START WORKING DATA

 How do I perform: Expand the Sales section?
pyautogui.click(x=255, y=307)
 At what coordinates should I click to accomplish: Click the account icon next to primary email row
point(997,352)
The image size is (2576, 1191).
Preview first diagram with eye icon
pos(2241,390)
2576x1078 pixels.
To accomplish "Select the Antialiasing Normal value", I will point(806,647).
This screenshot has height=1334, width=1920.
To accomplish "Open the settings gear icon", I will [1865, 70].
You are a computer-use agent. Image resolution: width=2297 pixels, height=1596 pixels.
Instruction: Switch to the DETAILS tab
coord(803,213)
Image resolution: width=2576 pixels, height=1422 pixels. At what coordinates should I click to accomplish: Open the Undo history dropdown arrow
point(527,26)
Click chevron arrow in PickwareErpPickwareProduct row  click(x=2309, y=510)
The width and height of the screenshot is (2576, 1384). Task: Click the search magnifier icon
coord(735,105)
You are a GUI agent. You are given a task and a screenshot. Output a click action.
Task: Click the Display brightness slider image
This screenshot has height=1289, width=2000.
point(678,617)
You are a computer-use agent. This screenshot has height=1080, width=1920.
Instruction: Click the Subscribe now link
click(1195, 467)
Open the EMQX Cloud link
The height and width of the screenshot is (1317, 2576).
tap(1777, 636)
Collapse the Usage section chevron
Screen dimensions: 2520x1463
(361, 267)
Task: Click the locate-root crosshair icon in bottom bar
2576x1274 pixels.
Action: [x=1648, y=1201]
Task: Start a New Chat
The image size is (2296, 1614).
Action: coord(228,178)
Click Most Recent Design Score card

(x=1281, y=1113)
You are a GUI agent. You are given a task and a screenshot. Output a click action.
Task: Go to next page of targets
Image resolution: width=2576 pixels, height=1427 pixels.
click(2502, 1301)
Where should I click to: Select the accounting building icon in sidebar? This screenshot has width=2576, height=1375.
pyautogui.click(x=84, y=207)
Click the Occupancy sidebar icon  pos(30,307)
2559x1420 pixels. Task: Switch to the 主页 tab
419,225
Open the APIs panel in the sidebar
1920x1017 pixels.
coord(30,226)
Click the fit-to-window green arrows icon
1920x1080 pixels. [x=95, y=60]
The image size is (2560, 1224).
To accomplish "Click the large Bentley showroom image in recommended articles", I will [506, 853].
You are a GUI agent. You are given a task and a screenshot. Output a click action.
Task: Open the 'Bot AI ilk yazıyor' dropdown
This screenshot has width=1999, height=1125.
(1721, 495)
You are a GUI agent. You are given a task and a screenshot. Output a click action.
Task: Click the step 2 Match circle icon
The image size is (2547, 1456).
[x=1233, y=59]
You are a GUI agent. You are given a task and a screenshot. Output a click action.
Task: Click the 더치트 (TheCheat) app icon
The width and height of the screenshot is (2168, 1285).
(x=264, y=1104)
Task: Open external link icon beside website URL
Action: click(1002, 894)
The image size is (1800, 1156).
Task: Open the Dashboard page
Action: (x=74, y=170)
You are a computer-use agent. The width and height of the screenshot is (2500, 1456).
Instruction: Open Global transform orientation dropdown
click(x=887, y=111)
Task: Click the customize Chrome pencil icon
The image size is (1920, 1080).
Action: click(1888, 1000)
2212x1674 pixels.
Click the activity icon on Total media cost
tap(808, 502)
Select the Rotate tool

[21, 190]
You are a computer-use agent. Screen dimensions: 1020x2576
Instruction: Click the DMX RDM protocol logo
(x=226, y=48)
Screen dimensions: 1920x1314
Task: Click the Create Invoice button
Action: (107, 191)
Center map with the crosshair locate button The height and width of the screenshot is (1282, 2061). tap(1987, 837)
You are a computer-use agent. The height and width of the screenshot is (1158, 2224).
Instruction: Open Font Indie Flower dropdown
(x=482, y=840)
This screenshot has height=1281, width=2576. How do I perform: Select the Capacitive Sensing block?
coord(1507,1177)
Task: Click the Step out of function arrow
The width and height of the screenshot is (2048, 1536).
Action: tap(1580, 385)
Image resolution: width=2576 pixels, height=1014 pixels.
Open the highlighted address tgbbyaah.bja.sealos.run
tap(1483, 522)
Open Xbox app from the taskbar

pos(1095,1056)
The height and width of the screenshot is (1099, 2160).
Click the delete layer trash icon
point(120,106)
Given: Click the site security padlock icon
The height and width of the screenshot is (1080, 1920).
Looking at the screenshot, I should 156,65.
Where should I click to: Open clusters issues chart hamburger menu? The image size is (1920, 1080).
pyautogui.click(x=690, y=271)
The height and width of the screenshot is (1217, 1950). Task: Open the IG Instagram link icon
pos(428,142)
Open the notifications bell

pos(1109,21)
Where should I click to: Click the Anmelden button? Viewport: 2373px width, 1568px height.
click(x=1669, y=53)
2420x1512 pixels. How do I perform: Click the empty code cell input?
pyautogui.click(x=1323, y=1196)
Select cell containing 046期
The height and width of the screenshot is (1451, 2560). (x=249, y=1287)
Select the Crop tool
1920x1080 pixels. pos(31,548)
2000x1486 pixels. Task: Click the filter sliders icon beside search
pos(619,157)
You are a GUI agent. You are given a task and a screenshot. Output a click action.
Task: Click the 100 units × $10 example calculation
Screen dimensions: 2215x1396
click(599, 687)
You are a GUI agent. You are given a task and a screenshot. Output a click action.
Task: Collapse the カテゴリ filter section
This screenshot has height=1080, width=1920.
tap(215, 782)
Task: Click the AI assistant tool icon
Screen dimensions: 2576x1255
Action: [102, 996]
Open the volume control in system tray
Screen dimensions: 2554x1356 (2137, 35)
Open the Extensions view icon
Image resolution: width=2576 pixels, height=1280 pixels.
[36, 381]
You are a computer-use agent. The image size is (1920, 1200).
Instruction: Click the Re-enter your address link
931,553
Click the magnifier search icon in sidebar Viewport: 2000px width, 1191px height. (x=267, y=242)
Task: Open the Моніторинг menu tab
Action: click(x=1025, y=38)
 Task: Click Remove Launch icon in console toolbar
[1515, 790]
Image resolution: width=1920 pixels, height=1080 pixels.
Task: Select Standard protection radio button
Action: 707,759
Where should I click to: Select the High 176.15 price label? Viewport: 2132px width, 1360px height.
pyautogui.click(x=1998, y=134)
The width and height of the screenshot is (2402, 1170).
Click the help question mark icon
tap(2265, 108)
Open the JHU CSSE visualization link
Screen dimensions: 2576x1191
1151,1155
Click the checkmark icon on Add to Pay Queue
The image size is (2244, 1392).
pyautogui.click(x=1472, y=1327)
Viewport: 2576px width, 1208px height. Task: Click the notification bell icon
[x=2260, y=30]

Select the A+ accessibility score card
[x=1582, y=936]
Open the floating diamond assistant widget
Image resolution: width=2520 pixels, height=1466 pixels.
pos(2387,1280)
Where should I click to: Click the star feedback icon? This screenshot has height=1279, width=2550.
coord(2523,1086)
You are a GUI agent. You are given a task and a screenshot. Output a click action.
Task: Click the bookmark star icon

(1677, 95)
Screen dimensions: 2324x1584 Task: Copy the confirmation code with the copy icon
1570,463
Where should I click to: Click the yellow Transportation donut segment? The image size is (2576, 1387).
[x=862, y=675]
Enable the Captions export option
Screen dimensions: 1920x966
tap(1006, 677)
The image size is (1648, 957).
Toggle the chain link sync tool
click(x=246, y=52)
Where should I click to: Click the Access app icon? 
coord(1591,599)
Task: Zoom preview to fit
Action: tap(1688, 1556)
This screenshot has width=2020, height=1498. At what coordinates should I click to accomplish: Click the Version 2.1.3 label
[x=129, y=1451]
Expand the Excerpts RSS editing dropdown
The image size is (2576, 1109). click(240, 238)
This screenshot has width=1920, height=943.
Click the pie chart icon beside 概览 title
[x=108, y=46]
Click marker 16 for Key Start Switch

END WORKING DATA

PROBLEM STATEMENT
Exactly as shown, repeat every record.

FINISHED TASK
 How do I perform: Expand the Sales section?
pyautogui.click(x=255, y=307)
 At what coordinates should I click to accomplish: Click the account icon next to primary email row
point(997,352)
The image size is (2576, 1191).
Preview first diagram with eye icon
pos(2241,390)
2576x1078 pixels.
To accomplish "Select the Antialiasing Normal value", I will point(806,647).
This screenshot has height=1334, width=1920.
To accomplish "Open the settings gear icon", I will [1865, 70].
You are a computer-use agent. Image resolution: width=2297 pixels, height=1596 pixels.
Instruction: Switch to the DETAILS tab
coord(803,213)
Image resolution: width=2576 pixels, height=1422 pixels. At what coordinates should I click to accomplish: Open the Undo history dropdown arrow
point(527,26)
Click chevron arrow in PickwareErpPickwareProduct row  click(x=2309, y=510)
The width and height of the screenshot is (2576, 1384). Task: Click the search magnifier icon
coord(735,105)
You are a GUI agent. You are given a task and a screenshot. Output a click action.
Task: Click the Display brightness slider image
This screenshot has height=1289, width=2000.
point(678,617)
You are a computer-use agent. This screenshot has height=1080, width=1920.
Instruction: Click the Subscribe now link
click(1195, 467)
Open the EMQX Cloud link
The height and width of the screenshot is (1317, 2576).
tap(1777, 636)
Collapse the Usage section chevron
Screen dimensions: 2520x1463
(361, 267)
Task: Click the locate-root crosshair icon in bottom bar
2576x1274 pixels.
Action: [x=1648, y=1201]
Task: Start a New Chat
The image size is (2296, 1614).
Action: coord(228,178)
Click Most Recent Design Score card

(x=1281, y=1113)
You are a GUI agent. You are given a task and a screenshot. Output a click action.
Task: Go to next page of targets
Image resolution: width=2576 pixels, height=1427 pixels.
click(2502, 1301)
Where should I click to: Select the accounting building icon in sidebar? This screenshot has width=2576, height=1375.
pyautogui.click(x=84, y=207)
Click the Occupancy sidebar icon  pos(30,307)
2559x1420 pixels. Task: Switch to the 主页 tab
419,225
Open the APIs panel in the sidebar
1920x1017 pixels.
coord(30,226)
Click the fit-to-window green arrows icon
1920x1080 pixels. [x=95, y=60]
The image size is (2560, 1224).
To accomplish "Click the large Bentley showroom image in recommended articles", I will [506, 853].
You are a GUI agent. You are given a task and a screenshot. Output a click action.
Task: Open the 'Bot AI ilk yazıyor' dropdown
This screenshot has width=1999, height=1125.
(1721, 495)
You are a GUI agent. You are given a task and a screenshot. Output a click action.
Task: Click the step 2 Match circle icon
The image size is (2547, 1456).
[x=1233, y=59]
You are a GUI agent. You are given a task and a screenshot. Output a click action.
Task: Click the 더치트 (TheCheat) app icon
The width and height of the screenshot is (2168, 1285).
(x=264, y=1104)
Task: Open external link icon beside website URL
Action: click(1002, 894)
The image size is (1800, 1156).
Task: Open the Dashboard page
Action: (x=74, y=170)
You are a computer-use agent. The width and height of the screenshot is (2500, 1456).
Instruction: Open Global transform orientation dropdown
click(x=887, y=111)
Task: Click the customize Chrome pencil icon
The image size is (1920, 1080).
Action: click(1888, 1000)
2212x1674 pixels.
Click the activity icon on Total media cost
tap(808, 502)
Select the Rotate tool

[21, 190]
You are a computer-use agent. Screen dimensions: 1020x2576
Instruction: Click the DMX RDM protocol logo
(x=226, y=48)
Screen dimensions: 1920x1314
Task: Click the Create Invoice button
Action: (107, 191)
Center map with the crosshair locate button The height and width of the screenshot is (1282, 2061). tap(1987, 837)
You are a computer-use agent. The height and width of the screenshot is (1158, 2224).
Instruction: Open Font Indie Flower dropdown
(x=482, y=840)
This screenshot has height=1281, width=2576. How do I perform: Select the Capacitive Sensing block?
coord(1507,1177)
Task: Click the Step out of function arrow
The width and height of the screenshot is (2048, 1536).
Action: tap(1580, 385)
Image resolution: width=2576 pixels, height=1014 pixels.
Open the highlighted address tgbbyaah.bja.sealos.run
tap(1483, 522)
Open Xbox app from the taskbar

pos(1095,1056)
The height and width of the screenshot is (1099, 2160).
Click the delete layer trash icon
point(120,106)
Given: Click the site security padlock icon
The height and width of the screenshot is (1080, 1920).
Looking at the screenshot, I should 156,65.
Where should I click to: Open clusters issues chart hamburger menu? The image size is (1920, 1080).
pyautogui.click(x=690, y=271)
The height and width of the screenshot is (1217, 1950). Task: Open the IG Instagram link icon
pos(428,142)
Open the notifications bell

pos(1109,21)
Where should I click to: Click the Anmelden button? Viewport: 2373px width, 1568px height.
click(x=1669, y=53)
2420x1512 pixels. How do I perform: Click the empty code cell input?
pyautogui.click(x=1323, y=1196)
Select cell containing 046期
The height and width of the screenshot is (1451, 2560). (x=249, y=1287)
Select the Crop tool
1920x1080 pixels. pos(31,548)
2000x1486 pixels. Task: Click the filter sliders icon beside search
pos(619,157)
You are a GUI agent. You are given a task and a screenshot. Output a click action.
Task: Click the 100 units × $10 example calculation
Screen dimensions: 2215x1396
click(599, 687)
You are a GUI agent. You are given a task and a screenshot. Output a click action.
Task: Collapse the カテゴリ filter section
This screenshot has height=1080, width=1920.
tap(215, 782)
Task: Click the AI assistant tool icon
Screen dimensions: 2576x1255
Action: [102, 996]
Open the volume control in system tray
Screen dimensions: 2554x1356 (2137, 35)
Open the Extensions view icon
Image resolution: width=2576 pixels, height=1280 pixels.
[36, 381]
You are a computer-use agent. The image size is (1920, 1200).
Instruction: Click the Re-enter your address link
931,553
Click the magnifier search icon in sidebar Viewport: 2000px width, 1191px height. (x=267, y=242)
Task: Open the Моніторинг menu tab
Action: click(x=1025, y=38)
 Task: Click Remove Launch icon in console toolbar
[1515, 790]
Image resolution: width=1920 pixels, height=1080 pixels.
Task: Select Standard protection radio button
Action: 707,759
Where should I click to: Select the High 176.15 price label? Viewport: 2132px width, 1360px height.
pyautogui.click(x=1998, y=134)
The width and height of the screenshot is (2402, 1170).
Click the help question mark icon
tap(2265, 108)
Open the JHU CSSE visualization link
Screen dimensions: 2576x1191
1151,1155
Click the checkmark icon on Add to Pay Queue
The image size is (2244, 1392).
pyautogui.click(x=1472, y=1327)
Viewport: 2576px width, 1208px height. Task: Click the notification bell icon
[x=2260, y=30]

Select the A+ accessibility score card
[x=1582, y=936]
Open the floating diamond assistant widget
Image resolution: width=2520 pixels, height=1466 pixels.
pos(2387,1280)
Where should I click to: Click the star feedback icon? This screenshot has height=1279, width=2550.
coord(2523,1086)
You are a GUI agent. You are given a task and a screenshot. Output a click action.
Task: Click the bookmark star icon

(1677, 95)
Screen dimensions: 2324x1584 Task: Copy the confirmation code with the copy icon
1570,463
Where should I click to: Click the yellow Transportation donut segment? The image size is (2576, 1387).
[x=862, y=675]
Enable the Captions export option
Screen dimensions: 1920x966
tap(1006, 677)
The image size is (1648, 957).
Toggle the chain link sync tool
click(x=246, y=52)
Where should I click to: Click the Access app icon? 
coord(1591,599)
Task: Zoom preview to fit
Action: tap(1688, 1556)
This screenshot has width=2020, height=1498. At what coordinates should I click to accomplish: Click the Version 2.1.3 label
[x=129, y=1451]
Expand the Excerpts RSS editing dropdown
The image size is (2576, 1109). click(240, 238)
This screenshot has width=1920, height=943.
Click the pie chart icon beside 概览 title
[x=108, y=46]
Click marker 16 for Key Start Switch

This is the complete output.